» Excerpt provided
[Start of Attachment]
My father-in-law, an 81-year-old, is getting a measles vaccine booster. Even though he lives in a small, isolated town, he worries that he might come into contact with an unvaccinated child carrying the disease. And he remembers, from growing up during the Depression era, the toll that measles can take, especially on the very young and elderly.
His concern shows how great fears have gotten about the current measles outbreak in America.
On Monday, the Centers for Disease Control reported that there have been 121 documented cases of the measles in 17 states, 85% coming from the outbreak in California at Disneyland. As Forbes points out, that’s more cases than in the entire year of 2012, and it’s only February. The Mumps are back too. The diseases have returned because of a small yet passionate movement against vaccines, which has almost 2% of American parents opting out of immunizing their children for philosophic or religious reasons.
The truth is, the anti-vaxxing movement is based on lies. In 1998, Dr. Andrew Wakefield published a report linking vaccinations with autism in the medical journal The Lancet. He did not have statistics to support his findings, nor did he design a control group for his study; instead he drew his conclusions from anecdotes. He also collected almost $700,000 from lawyers who would benefit from suing vaccine makers. Not surprisingly, his findings were wrong.
In 2004, The Lancet apologized for Wakefield’s report. In no uncertain terms the journal said he “falsified facts” and “picked and chose data” to suit his case. But it was too late, the damage was done.
Jenny McCarthy, whose son Evan developed autism early in life, but who has no medical training whatsoever, began a public war against vaccines in the early aughts. Today, one in four parents think some vaccines cause autism in healthy children. There is even a children’s book — Melanie’s Marvelous Measles — whose author says she wrote it to “educate children on the benefits of having measles and how you can heal from them naturally and successfully.”
[End of Attachment]
» Record extracts
[Start of Attachment]
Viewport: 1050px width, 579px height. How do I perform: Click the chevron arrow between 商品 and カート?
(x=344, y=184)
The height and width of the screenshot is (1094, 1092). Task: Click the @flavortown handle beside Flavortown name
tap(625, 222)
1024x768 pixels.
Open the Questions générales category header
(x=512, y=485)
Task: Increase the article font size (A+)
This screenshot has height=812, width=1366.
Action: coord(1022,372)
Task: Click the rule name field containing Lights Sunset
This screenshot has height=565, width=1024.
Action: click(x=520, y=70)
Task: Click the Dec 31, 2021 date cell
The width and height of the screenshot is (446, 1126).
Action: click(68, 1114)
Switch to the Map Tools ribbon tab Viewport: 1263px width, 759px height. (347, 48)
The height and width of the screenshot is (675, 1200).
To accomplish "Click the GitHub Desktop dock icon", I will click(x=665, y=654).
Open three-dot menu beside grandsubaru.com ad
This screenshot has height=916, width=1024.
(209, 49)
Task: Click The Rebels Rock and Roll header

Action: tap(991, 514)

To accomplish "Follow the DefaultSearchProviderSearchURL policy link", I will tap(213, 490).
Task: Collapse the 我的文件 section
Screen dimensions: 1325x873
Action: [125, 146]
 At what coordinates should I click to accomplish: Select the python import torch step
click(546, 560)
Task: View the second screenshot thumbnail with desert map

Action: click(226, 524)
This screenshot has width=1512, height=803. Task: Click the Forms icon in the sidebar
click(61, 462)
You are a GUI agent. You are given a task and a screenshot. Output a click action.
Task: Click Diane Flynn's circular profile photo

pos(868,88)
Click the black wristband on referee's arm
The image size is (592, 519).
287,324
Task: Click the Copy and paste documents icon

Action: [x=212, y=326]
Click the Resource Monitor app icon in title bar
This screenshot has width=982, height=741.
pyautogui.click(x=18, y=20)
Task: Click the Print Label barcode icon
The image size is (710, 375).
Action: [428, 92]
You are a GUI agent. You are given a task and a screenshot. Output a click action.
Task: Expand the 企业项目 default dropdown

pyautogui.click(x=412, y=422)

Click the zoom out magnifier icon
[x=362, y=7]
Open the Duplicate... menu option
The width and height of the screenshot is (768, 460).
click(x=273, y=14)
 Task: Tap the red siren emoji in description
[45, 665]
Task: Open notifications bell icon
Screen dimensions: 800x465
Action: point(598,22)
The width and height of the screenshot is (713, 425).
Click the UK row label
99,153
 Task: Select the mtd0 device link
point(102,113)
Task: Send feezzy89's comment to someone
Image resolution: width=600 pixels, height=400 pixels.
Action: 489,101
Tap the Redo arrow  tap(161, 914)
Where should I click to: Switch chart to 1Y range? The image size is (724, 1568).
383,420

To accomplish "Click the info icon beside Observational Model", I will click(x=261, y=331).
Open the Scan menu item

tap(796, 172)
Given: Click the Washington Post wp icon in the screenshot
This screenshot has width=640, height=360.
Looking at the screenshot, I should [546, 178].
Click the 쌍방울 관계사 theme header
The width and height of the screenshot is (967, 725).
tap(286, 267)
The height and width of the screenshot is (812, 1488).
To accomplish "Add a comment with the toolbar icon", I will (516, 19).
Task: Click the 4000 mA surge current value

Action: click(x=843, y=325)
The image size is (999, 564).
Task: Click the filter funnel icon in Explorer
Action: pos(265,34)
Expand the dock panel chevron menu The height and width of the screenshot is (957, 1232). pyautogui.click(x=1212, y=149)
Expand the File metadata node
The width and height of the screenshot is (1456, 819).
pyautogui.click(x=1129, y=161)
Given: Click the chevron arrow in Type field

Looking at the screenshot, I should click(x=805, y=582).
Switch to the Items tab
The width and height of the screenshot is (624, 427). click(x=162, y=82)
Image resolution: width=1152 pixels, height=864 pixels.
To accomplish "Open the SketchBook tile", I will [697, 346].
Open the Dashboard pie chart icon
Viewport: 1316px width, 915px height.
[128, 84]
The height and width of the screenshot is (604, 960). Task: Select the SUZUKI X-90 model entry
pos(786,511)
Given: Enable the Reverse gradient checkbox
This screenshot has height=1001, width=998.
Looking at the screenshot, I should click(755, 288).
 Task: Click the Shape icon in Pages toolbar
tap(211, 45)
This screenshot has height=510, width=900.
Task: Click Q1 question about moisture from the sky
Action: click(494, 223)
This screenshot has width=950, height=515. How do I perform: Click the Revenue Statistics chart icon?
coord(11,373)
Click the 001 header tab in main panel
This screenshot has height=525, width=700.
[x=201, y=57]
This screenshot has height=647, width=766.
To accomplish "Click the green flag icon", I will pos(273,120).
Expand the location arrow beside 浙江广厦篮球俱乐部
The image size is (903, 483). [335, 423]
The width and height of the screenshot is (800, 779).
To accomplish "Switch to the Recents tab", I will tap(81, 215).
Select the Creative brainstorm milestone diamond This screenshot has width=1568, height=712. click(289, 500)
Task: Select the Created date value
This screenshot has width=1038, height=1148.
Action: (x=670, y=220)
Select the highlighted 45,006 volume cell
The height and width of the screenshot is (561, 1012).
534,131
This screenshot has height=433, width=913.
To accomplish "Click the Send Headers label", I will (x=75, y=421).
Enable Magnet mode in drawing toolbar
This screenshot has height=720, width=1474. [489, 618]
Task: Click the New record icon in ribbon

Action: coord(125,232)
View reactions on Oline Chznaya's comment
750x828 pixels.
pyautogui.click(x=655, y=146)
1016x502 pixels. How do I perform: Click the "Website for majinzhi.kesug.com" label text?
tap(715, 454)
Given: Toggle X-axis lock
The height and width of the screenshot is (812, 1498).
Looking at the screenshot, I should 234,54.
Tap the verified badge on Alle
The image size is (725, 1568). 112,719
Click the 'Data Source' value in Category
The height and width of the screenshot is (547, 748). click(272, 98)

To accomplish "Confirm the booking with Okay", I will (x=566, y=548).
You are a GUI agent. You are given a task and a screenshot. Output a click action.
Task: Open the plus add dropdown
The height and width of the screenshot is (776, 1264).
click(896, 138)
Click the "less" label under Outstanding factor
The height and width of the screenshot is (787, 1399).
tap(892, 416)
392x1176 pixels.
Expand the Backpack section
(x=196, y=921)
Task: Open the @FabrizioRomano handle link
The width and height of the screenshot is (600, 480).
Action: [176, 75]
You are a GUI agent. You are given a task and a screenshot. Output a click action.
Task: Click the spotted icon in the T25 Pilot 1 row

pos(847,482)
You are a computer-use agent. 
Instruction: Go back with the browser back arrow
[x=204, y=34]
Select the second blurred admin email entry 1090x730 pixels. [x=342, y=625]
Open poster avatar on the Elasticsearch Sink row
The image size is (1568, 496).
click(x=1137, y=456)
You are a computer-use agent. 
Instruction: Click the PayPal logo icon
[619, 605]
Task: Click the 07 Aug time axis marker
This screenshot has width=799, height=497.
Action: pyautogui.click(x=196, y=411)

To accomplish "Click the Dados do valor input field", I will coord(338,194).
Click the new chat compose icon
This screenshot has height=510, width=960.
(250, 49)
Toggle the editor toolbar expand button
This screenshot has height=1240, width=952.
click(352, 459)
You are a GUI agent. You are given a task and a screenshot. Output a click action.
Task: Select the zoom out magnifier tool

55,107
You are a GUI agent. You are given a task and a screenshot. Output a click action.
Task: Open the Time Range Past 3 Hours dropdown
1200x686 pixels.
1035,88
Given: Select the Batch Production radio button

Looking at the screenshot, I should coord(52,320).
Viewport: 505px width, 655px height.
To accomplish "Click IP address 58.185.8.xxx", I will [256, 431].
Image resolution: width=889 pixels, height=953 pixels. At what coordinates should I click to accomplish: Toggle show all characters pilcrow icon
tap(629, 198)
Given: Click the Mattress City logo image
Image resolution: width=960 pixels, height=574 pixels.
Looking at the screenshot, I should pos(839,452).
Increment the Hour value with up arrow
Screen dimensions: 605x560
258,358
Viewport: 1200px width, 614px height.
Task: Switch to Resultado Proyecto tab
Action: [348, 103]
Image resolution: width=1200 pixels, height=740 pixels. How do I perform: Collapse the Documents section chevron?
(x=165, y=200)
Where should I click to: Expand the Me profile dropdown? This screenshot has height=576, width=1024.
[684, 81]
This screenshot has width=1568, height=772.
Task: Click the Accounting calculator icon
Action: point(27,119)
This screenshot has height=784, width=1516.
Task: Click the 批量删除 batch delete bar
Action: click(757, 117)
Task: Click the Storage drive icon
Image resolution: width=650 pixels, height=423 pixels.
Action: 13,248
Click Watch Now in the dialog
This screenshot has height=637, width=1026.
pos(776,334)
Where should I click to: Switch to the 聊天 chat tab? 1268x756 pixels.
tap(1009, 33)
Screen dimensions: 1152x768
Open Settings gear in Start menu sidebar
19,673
[End of Attachment]
» Questions
1. Reproduce the part of the measles article starting with "The truth is, the" and going on through "damage was done.".
2. Answer these questions from the measles article.
(a) How many documented measles cases did the Centers for Disease Control report on Monday, and in how many states?
(b) In what year did The Lancet apologize for Wakefield's report?
(c) What share of parents think some vaccines cause autism in healthy children?

» Per-task answers
1.
The truth is, the anti-vaxxing movement is based on lies. In 1998, Dr. Andrew Wakefield published a report linking vaccinations with autism in the medical journal The Lancet. He did not have statistics to support his findings, nor did he design a control group for his study; instead he drew his conclusions from anecdotes. He also collected almost $700,000 from lawyers who would benefit from suing vaccine makers. Not surprisingly, his findings were wrong.
In 2004, The Lancet apologized for Wakefield’s report. In no uncertain terms the journal said he “falsified facts” and “picked and chose data” to suit his case. But it was too late, the damage was done.

2.
(a) 121 cases in 17 states.
(b) 2004.
(c) One in four parents.